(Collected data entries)
"""
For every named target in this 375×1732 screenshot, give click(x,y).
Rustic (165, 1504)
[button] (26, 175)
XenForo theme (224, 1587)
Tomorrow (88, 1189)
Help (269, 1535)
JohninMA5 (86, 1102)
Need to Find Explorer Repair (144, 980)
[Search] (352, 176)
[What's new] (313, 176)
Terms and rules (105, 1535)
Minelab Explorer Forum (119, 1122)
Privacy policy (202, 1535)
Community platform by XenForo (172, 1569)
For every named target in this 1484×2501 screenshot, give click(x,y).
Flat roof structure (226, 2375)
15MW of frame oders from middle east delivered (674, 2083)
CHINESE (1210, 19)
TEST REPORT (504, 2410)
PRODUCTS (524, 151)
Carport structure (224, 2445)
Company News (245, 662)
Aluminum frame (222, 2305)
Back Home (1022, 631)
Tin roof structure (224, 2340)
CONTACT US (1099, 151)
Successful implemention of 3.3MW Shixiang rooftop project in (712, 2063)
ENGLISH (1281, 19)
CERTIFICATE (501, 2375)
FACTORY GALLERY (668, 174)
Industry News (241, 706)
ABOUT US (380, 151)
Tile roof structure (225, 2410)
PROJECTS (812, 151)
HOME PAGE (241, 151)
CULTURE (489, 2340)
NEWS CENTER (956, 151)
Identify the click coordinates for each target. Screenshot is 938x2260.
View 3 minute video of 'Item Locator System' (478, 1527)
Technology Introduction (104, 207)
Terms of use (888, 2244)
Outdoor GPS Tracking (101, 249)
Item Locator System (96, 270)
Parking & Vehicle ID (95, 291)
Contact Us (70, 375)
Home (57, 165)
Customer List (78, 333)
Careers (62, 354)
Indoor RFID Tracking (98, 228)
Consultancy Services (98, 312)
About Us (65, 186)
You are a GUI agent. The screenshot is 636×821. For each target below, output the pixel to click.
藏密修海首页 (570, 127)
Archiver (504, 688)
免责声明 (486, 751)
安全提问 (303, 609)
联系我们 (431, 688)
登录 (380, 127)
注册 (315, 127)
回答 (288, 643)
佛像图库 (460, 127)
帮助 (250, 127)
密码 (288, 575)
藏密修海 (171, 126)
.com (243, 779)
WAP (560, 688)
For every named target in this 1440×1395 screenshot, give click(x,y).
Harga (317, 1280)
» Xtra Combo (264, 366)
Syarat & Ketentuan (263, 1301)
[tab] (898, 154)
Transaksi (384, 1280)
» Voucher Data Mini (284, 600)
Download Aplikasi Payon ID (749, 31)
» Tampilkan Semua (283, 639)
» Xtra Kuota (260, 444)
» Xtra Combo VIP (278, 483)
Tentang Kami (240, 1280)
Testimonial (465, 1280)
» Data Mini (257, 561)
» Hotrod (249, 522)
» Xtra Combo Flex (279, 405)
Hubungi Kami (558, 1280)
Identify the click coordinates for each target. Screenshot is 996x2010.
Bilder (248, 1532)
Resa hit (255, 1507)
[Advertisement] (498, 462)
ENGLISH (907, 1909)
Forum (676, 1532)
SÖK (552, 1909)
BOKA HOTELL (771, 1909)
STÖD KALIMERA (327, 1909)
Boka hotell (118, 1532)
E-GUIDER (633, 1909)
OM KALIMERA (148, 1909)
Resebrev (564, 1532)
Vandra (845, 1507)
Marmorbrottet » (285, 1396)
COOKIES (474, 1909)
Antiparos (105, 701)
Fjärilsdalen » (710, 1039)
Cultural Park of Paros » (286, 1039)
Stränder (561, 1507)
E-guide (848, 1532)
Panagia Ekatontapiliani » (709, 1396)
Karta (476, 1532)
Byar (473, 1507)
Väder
"""
Work to complete: Output each line of the material above as a numbered list, skipping any blank lines.

Complete output:
1. For every named target in this 375×1732 screenshot, give click(x,y).
2. Rustic (165, 1504)
3. [button] (26, 175)
4. XenForo theme (224, 1587)
5. Tomorrow (88, 1189)
6. Help (269, 1535)
7. JohninMA5 (86, 1102)
8. Need to Find Explorer Repair (144, 980)
9. [Search] (352, 176)
10. [What's new] (313, 176)
11. Terms and rules (105, 1535)
12. Minelab Explorer Forum (119, 1122)
13. Privacy policy (202, 1535)
14. Community platform by XenForo (172, 1569)
15. For every named target in this 1484×2501 screenshot, give click(x,y).
16. Flat roof structure (226, 2375)
17. 15MW of frame oders from middle east delivered (674, 2083)
18. CHINESE (1210, 19)
19. TEST REPORT (504, 2410)
20. PRODUCTS (524, 151)
21. Carport structure (224, 2445)
22. Company News (245, 662)
23. Aluminum frame (222, 2305)
24. Back Home (1022, 631)
25. Tin roof structure (224, 2340)
26. CONTACT US (1099, 151)
27. Successful implemention of 3.3MW Shixiang rooftop project in (712, 2063)
28. ENGLISH (1281, 19)
29. CERTIFICATE (501, 2375)
30. FACTORY GALLERY (668, 174)
31. Industry News (241, 706)
32. ABOUT US (380, 151)
33. Tile roof structure (225, 2410)
34. PROJECTS (812, 151)
35. HOME PAGE (241, 151)
36. CULTURE (489, 2340)
37. NEWS CENTER (956, 151)
38. Identify the click coordinates for each target. Screenshot is 938x2260.
39. View 3 minute video of 'Item Locator System' (478, 1527)
40. Technology Introduction (104, 207)
41. Terms of use (888, 2244)
42. Outdoor GPS Tracking (101, 249)
43. Item Locator System (96, 270)
44. Parking & Vehicle ID (95, 291)
45. Contact Us (70, 375)
46. Home (57, 165)
47. Customer List (78, 333)
48. Careers (62, 354)
49. Indoor RFID Tracking (98, 228)
50. Consultancy Services (98, 312)
51. About Us (65, 186)
52. You are a GUI agent. The screenshot is 636×821. For each target below, output the pixel to click.
53. 藏密修海首页 (570, 127)
54. Archiver (504, 688)
55. 免责声明 (486, 751)
56. 安全提问 (303, 609)
57. 联系我们 (431, 688)
58. 登录 (380, 127)
59. 注册 (315, 127)
60. 回答 (288, 643)
61. 佛像图库 (460, 127)
62. 帮助 (250, 127)
63. 密码 (288, 575)
64. 藏密修海 (171, 126)
65. .com (243, 779)
66. WAP (560, 688)
67. For every named target in this 1440×1395 screenshot, give click(x,y).
68. Harga (317, 1280)
69. » Xtra Combo (264, 366)
70. Syarat & Ketentuan (263, 1301)
71. [tab] (898, 154)
72. Transaksi (384, 1280)
73. » Voucher Data Mini (284, 600)
74. Download Aplikasi Payon ID (749, 31)
75. » Tampilkan Semua (283, 639)
76. » Xtra Kuota (260, 444)
77. » Xtra Combo VIP (278, 483)
78. Tentang Kami (240, 1280)
79. Testimonial (465, 1280)
80. » Data Mini (257, 561)
81. » Hotrod (249, 522)
82. » Xtra Combo Flex (279, 405)
83. Hubungi Kami (558, 1280)
84. Identify the click coordinates for each target. Screenshot is 996x2010.
85. Bilder (248, 1532)
86. Resa hit (255, 1507)
87. [Advertisement] (498, 462)
88. ENGLISH (907, 1909)
89. Forum (676, 1532)
90. SÖK (552, 1909)
91. BOKA HOTELL (771, 1909)
92. STÖD KALIMERA (327, 1909)
93. Boka hotell (118, 1532)
94. E-GUIDER (633, 1909)
95. OM KALIMERA (148, 1909)
96. Resebrev (564, 1532)
97. Vandra (845, 1507)
98. Marmorbrottet » (285, 1396)
99. COOKIES (474, 1909)
100. Antiparos (105, 701)
101. Fjärilsdalen » (710, 1039)
102. Cultural Park of Paros » (286, 1039)
103. Stränder (561, 1507)
104. E-guide (848, 1532)
105. Panagia Ekatontapiliani » (709, 1396)
106. Karta (476, 1532)
107. Byar (473, 1507)
108. Väder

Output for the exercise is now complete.